Foi para aproveitar a abundância do jambu e das pimentas do quintal que cheguei a essa receita. Ela me traz a alegria toda do Pará, com seus sabores marcantes. Foi inspirada em um molho que a própria dona Onete faz, porém ela usa pimenta-de-cheiro, bem comum por lá também. Como eu gosto de um pouco de quentura, uso as pimentas do quintal, mas pode ser dedo-de-moça ou a de cheiro, se quiser maneirar na picância. É um molho à base de azeite, bem gostoso, e pode facilmente virar um pesto, como o de taioba com baru. Nesse caso, para ficar tudo em casa, eu usaria a castanha-do-pará com o jambu e, se quiser, a pimenta.
Para destacar a sensação de dormência tão característica do jambu, é bom usar uma boa quantidade das flores, que concentram mais o espilantol do que as folhas. E aí vai tudo para o liquidificador ou o mixer, não precisa nem aferventar, com azeite, alho e pimenta. Se quiser, pode temperar também com um pouquinho de limão ou semente de coentro. Como o molho dura bastante na geladeira, sempre tenho um vidro pronto, até porque combina com tudo: moqueca, curry, saladas, bolinho de mandioca, peixe, frutos do mar e vegetais assados, como abóbora, cará e inhame.
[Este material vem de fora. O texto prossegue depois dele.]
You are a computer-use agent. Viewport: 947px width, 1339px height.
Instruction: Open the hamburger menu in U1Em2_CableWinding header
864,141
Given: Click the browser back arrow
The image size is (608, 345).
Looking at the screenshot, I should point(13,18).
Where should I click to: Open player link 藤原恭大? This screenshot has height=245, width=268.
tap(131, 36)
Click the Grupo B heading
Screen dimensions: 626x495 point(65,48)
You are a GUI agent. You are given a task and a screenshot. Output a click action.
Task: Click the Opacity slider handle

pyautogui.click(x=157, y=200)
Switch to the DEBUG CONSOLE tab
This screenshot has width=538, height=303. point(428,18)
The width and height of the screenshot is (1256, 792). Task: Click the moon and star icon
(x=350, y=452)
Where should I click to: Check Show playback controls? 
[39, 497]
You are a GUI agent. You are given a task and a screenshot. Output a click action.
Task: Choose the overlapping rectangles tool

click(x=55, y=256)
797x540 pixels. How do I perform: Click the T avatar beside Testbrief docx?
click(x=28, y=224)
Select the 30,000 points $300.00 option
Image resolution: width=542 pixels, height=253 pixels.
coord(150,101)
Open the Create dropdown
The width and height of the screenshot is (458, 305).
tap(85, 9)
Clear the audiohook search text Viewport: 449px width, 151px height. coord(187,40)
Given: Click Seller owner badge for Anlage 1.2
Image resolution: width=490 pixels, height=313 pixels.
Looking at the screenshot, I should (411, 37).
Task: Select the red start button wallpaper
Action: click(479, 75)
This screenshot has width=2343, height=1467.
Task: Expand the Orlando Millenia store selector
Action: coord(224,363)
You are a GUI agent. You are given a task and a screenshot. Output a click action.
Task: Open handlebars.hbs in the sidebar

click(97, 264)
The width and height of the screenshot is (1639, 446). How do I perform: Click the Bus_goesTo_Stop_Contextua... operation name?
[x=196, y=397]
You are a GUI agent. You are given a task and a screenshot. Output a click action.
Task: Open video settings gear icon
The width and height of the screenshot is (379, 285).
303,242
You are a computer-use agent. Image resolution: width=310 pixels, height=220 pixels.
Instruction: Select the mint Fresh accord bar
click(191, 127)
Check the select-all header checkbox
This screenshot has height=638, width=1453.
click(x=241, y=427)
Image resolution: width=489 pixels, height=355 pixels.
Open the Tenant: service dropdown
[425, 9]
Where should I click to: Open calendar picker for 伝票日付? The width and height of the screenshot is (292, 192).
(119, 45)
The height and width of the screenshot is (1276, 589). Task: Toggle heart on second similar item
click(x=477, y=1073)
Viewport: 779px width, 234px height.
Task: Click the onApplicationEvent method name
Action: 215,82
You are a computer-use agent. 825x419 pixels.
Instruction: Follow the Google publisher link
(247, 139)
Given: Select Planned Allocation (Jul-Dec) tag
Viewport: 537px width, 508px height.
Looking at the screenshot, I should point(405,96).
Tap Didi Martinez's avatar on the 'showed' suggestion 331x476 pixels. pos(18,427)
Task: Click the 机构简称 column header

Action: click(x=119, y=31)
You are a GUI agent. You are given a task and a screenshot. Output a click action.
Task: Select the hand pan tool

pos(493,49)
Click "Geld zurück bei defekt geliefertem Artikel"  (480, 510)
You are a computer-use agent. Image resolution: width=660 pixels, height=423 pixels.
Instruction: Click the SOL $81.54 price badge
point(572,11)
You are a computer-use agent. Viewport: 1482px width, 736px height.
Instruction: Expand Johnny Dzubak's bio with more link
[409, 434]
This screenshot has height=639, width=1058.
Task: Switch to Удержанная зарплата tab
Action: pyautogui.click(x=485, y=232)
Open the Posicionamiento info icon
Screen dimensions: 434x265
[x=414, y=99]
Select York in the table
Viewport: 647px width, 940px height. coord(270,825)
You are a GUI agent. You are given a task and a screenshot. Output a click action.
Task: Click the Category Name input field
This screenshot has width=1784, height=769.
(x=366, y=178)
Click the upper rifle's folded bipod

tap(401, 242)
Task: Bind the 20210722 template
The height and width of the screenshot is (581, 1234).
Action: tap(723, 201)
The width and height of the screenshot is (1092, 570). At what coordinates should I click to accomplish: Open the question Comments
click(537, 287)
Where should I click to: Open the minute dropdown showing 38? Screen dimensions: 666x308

É certeza de alegria à mesa.
- ½ xícara de folhas e flores de jambu, sendo, pelo menos, um bom punhado de flores
- 3 pimentas dedo-de-moça sem sementes e picadas
- 1 dente de alho picado
- ¾ de xícara de azeite extravirgem
- 1 colher (chá) rasa de sal
- Lave o jambu e destaque as folhas e as flores. Guarde os talos para outro preparo.
- No liquidificador ou no mixer, junte todos os ingredientes e bata bem até o molho ficar homegêneo.
- Prove e ajuste o tempero.
- Guarde num pote de vidro na geladeira.